Politis “Lute’un Ziyaretinden Kalanlar” başlıklı haberinde, BM Genel Sekreteri’nin Kıbrıs geçici Özel Danışmanı’nın temasları ile geçen bir haftadan geriye kalanları “BM’nin iki tarafın referans şartlarıyla ilgili tezlerine dair çok daha net bir algıya sahip olduğu, Kıbrıs Türk tarafının, Kıbrıs müzakerelerini yeniden başlatma çabasının, KKTC’de yapılacak seçimleri etkilediğini açıkça anladığı ve Türkiye’nin Rum Yönetimi Başkanı Nikos Anastasiadis’in taktiklerinin şifresini çözdüğü” şeklinde özetledi.

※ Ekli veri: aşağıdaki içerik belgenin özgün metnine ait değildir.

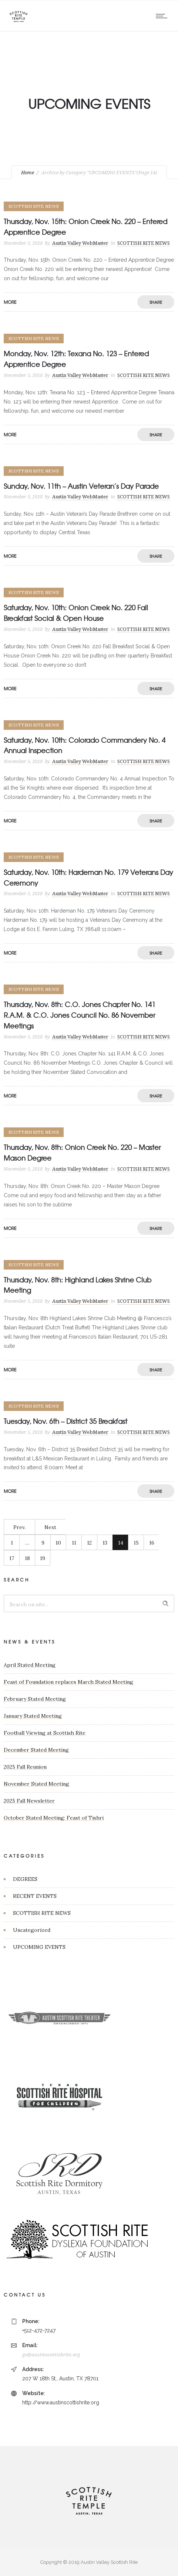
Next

Gazete “Kıbrıs’taki BM Barış Gücü’nün kaldırılması konusunun kısa süre önce Güvenlik Konseyi’nde yeniden gündeme geldiğini, “Kıbrıs Cumhuriyeti’ne meşruiyet kazandıran ve Rumların devletlik varlığından söz etmelerine olanak tanıyan Güvenlik Konseyi’nin 186 sayılı kararının da Barış Gücü ile aynı tabağa girdiğini” vurguladı, şunları ekledi:
“Bu hukuki dayanak da kaybedilirse Kıbrıs Cumhuriyeti, Barış Gücü olmayınca, gündelik konular için sahte devlet makamlarıyla doğrudan iletişim kurmak zorunda kalacak. En muhtemel senaryo, New York’ta sarsıcı bir şey çıkmazsa, Kuzey’in Tayvanlaşması ve süreç içerisinde –Kıbrıslı Rumlar açısından artık en iyi senaryo ile- AB içerisinde Kıbrıs’ta iki devlet çözümü olmasıdır.”